* _OBJECTIVE A_: In the shipping logistics lesson below, condense the paragraph beginning "ASOS, the UK fashion giant" into a short bulleted list that keeps its main facts.

* _EXCERPT_:
* * * * * * * * *

Lesson 27 of 30 intermediate

Supply Chain & Shipping Logistics

Get It There Fast and Cheap

Open interactive version (quiz + challenge)

Real-world analogy

Your supply chain is like a relay race. The baton starts with your fabric supplier, gets passed to your manufacturer, then to your warehouse, then to the shipping carrier, and finally to your customer's doorstep. If anyone in the relay drops the baton or runs slow, the whole race is lost. The best brands don't just run their own leg fast — they make sure every runner in the relay is perfectly in sync.

What is it?

Supply chain and shipping logistics encompasses the entire process of moving your products from manufacturing through warehousing and finally to your customer's doorstep — including carrier selection, packaging, cost optimization, returns handling, and international fulfillment. For a fashion brand, shipping is both a significant cost center and a critical customer experience touchpoint that directly impacts satisfaction and repeat purchases.

Real-world relevance

ASOS, the UK fashion giant, built a logistics empire to support their massive scale. They ship 70+ million orders per year to 200+ countries, with average delivery times of 2-4 days. Their key innovations: a 900,000 sq ft automated warehouse that processes 3,000 items per hour, free shipping on orders over $50, and a returns system so smooth that 40% of customers buy multiple sizes knowing they can return for free. While their 30%+ return rate seems expensive, their analysis showed that customers who return frequently actually spend the most overall — making easy returns a competitive advantage, not a cost center.

Key points

Code example

=== SHIPPING & LOGISTICS OPERATIONS GUIDE ===

CARRIER COMPARISON CHART:
─────────────────────────────────────────
Package: 12oz poly mailer (typical fashion item)

* * * * * * * * *

* _ENTRIES_:
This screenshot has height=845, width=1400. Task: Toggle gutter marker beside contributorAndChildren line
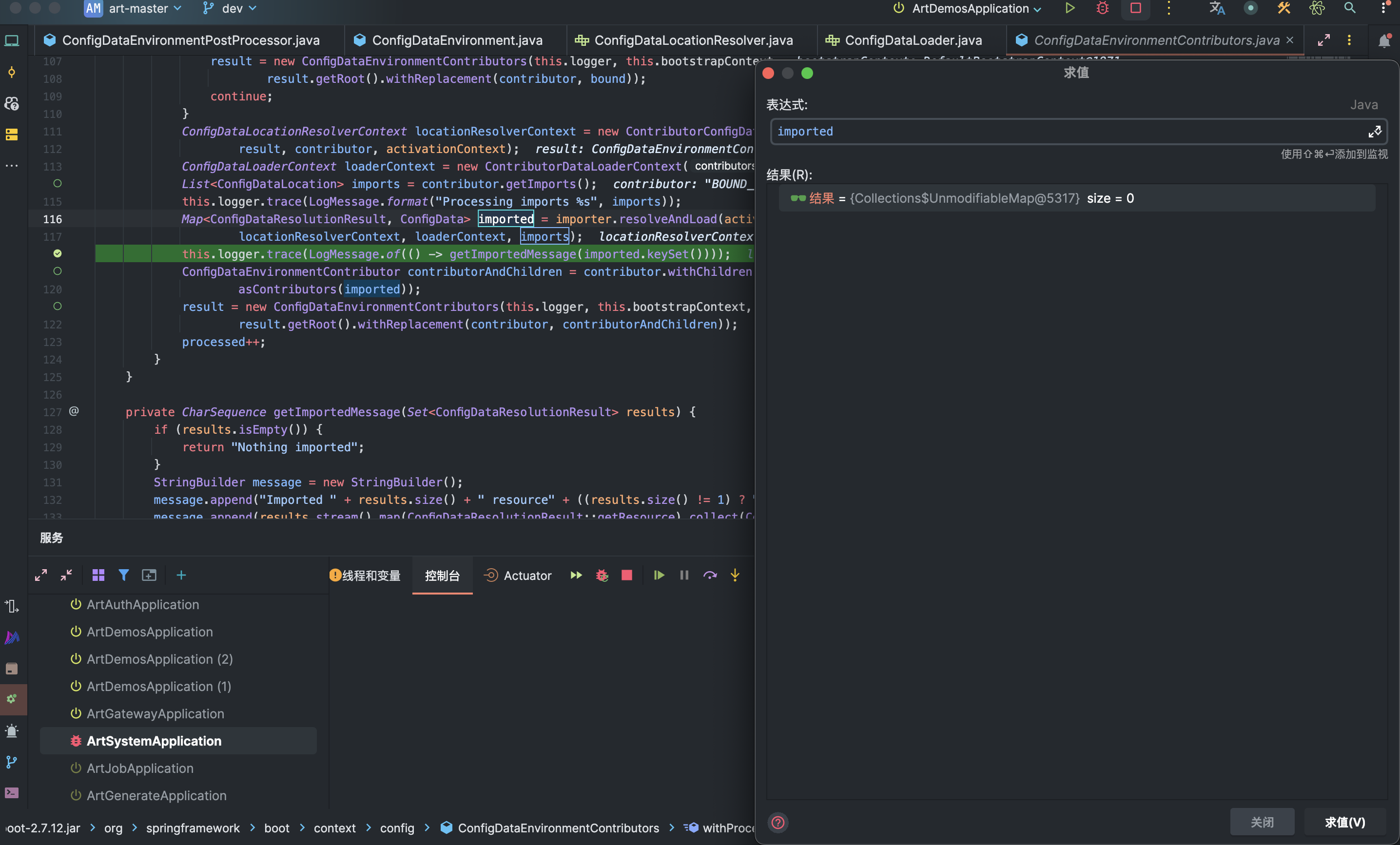[x=58, y=271]
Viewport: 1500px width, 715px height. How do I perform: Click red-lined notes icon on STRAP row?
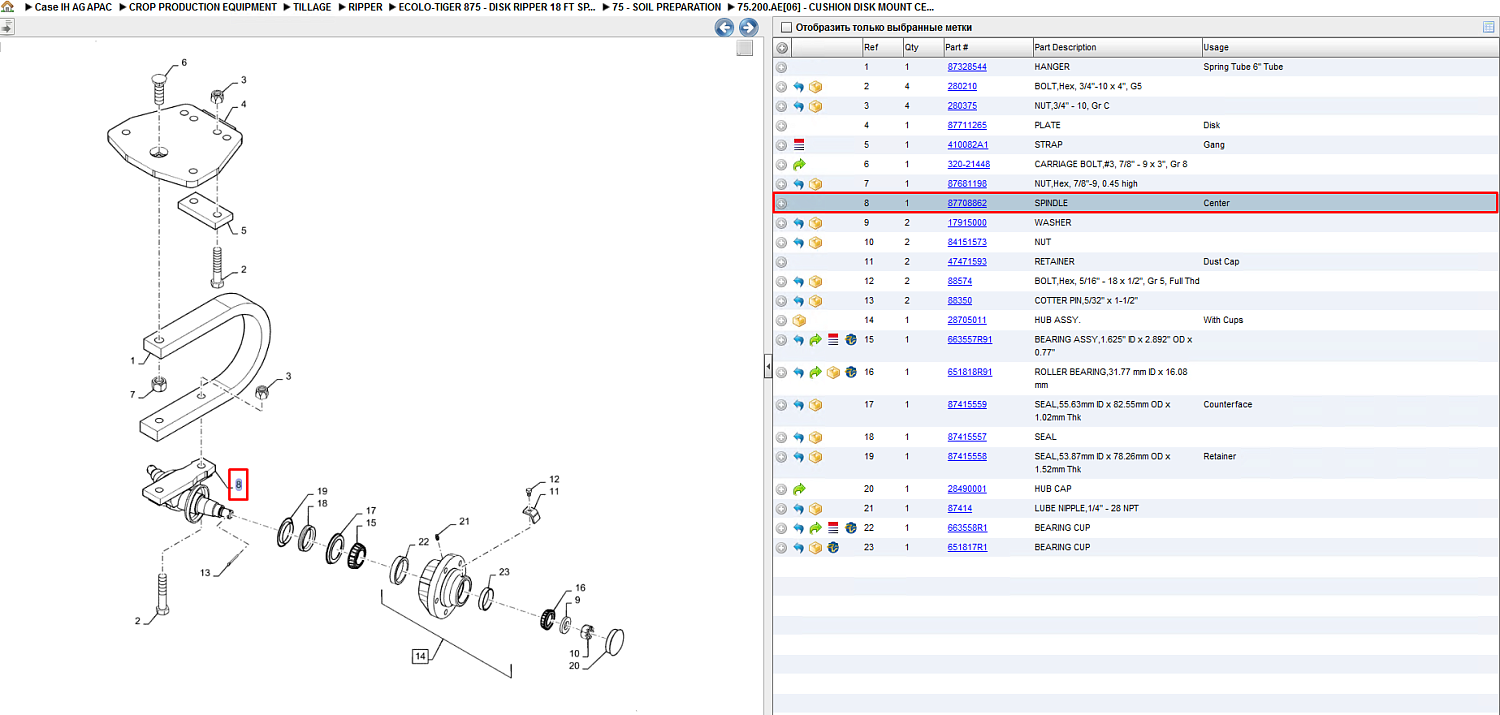[799, 145]
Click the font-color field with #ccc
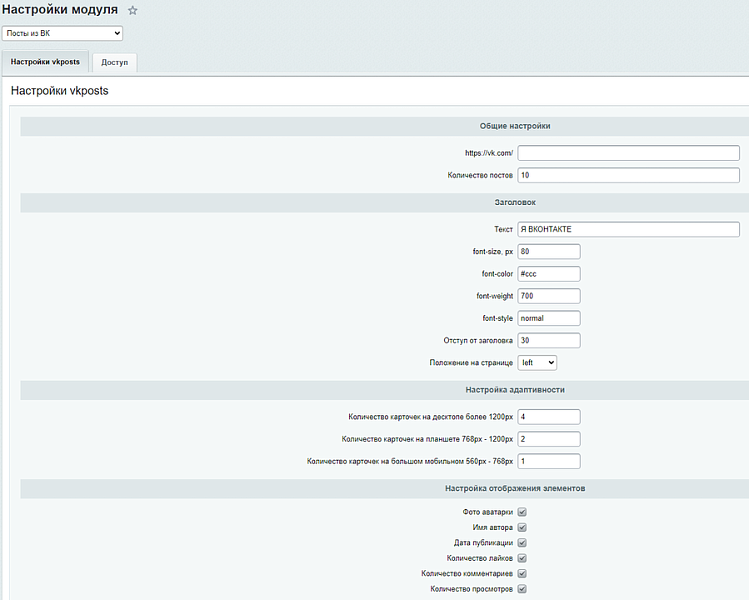The width and height of the screenshot is (749, 600). click(x=549, y=274)
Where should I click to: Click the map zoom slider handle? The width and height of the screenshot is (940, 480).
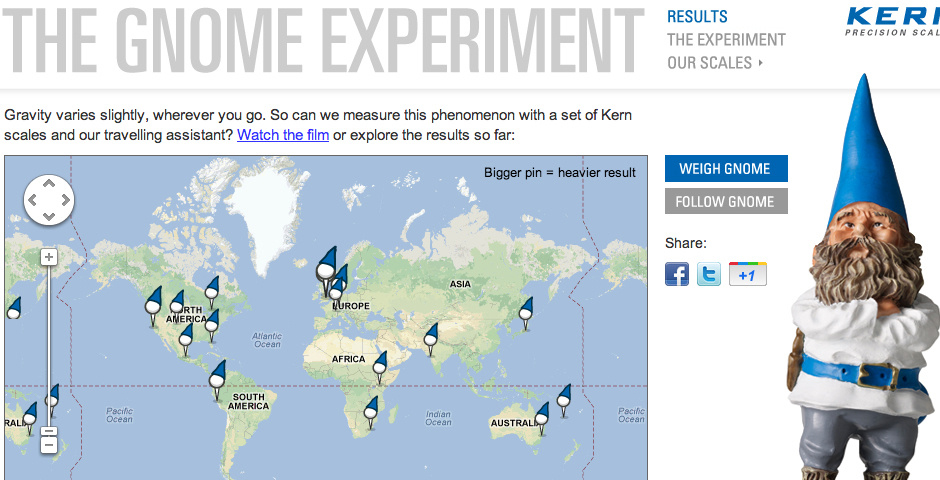49,431
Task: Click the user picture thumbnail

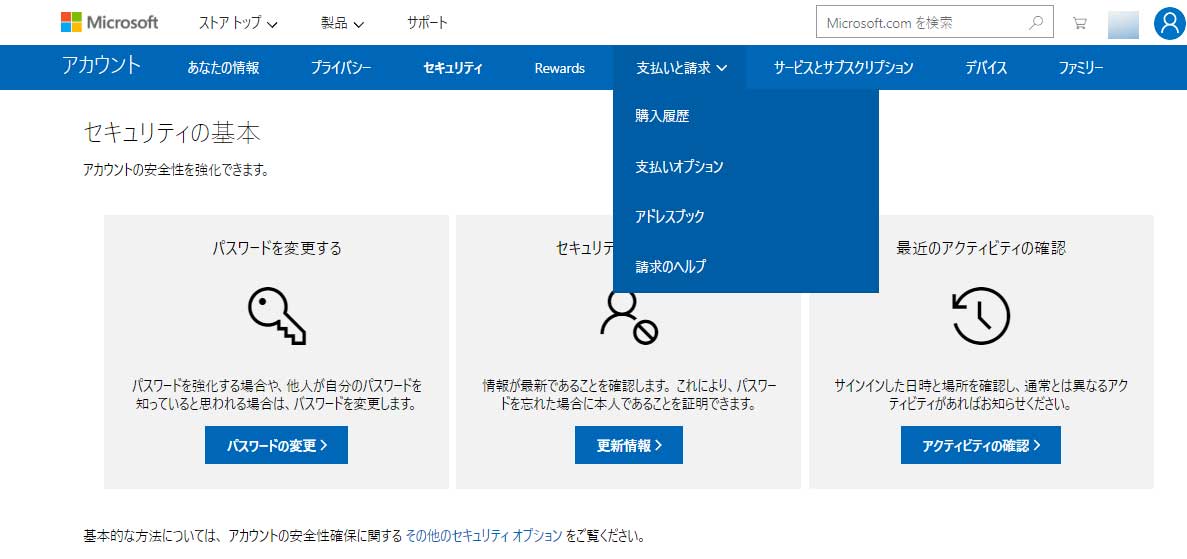Action: pyautogui.click(x=1123, y=23)
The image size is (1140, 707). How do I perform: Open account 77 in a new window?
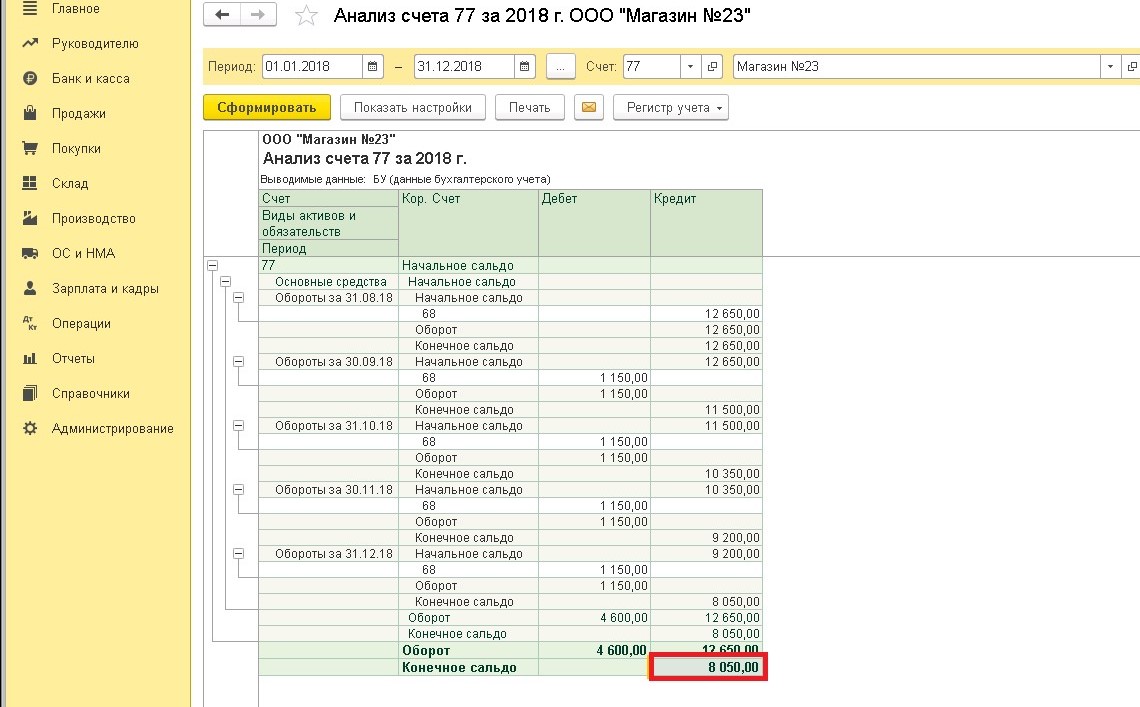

* * * * * * * * *

* _OBJECTIVE B_: Echo the rows above, starting with their first line and going on through the line with "Action: pyautogui.click(x=1123, y=23)". Omit the pictures.

* _FULL SOLUTION A_:
- ASOS, a UK fashion company, built a large logistics operation to support its scale.
- It ships 70+ million orders a year to 200+ countries, with average delivery in 2-4 days.
- Its 900,000 sq ft automated warehouse processes 3,000 items per hour.
- Shipping is free on orders over $50.
- Returns are easy enough that 40% of customers buy multiple sizes, knowing they can return the rest for free.
- The return rate is 30%+. ASOS found that frequent returners spend the most overall, so easy returns are a competitive advantage rather than a cost center.

* _FULL SOLUTION B_:
This screenshot has height=845, width=1400. Task: Toggle gutter marker beside contributorAndChildren line
[x=58, y=271]
Viewport: 1500px width, 715px height. How do I perform: Click red-lined notes icon on STRAP row?
[799, 145]
Click the font-color field with #ccc
The width and height of the screenshot is (749, 600). click(x=549, y=274)
Where should I click to: Click the map zoom slider handle? The width and height of the screenshot is (940, 480).
49,431
Task: Click the user picture thumbnail

Action: pyautogui.click(x=1123, y=23)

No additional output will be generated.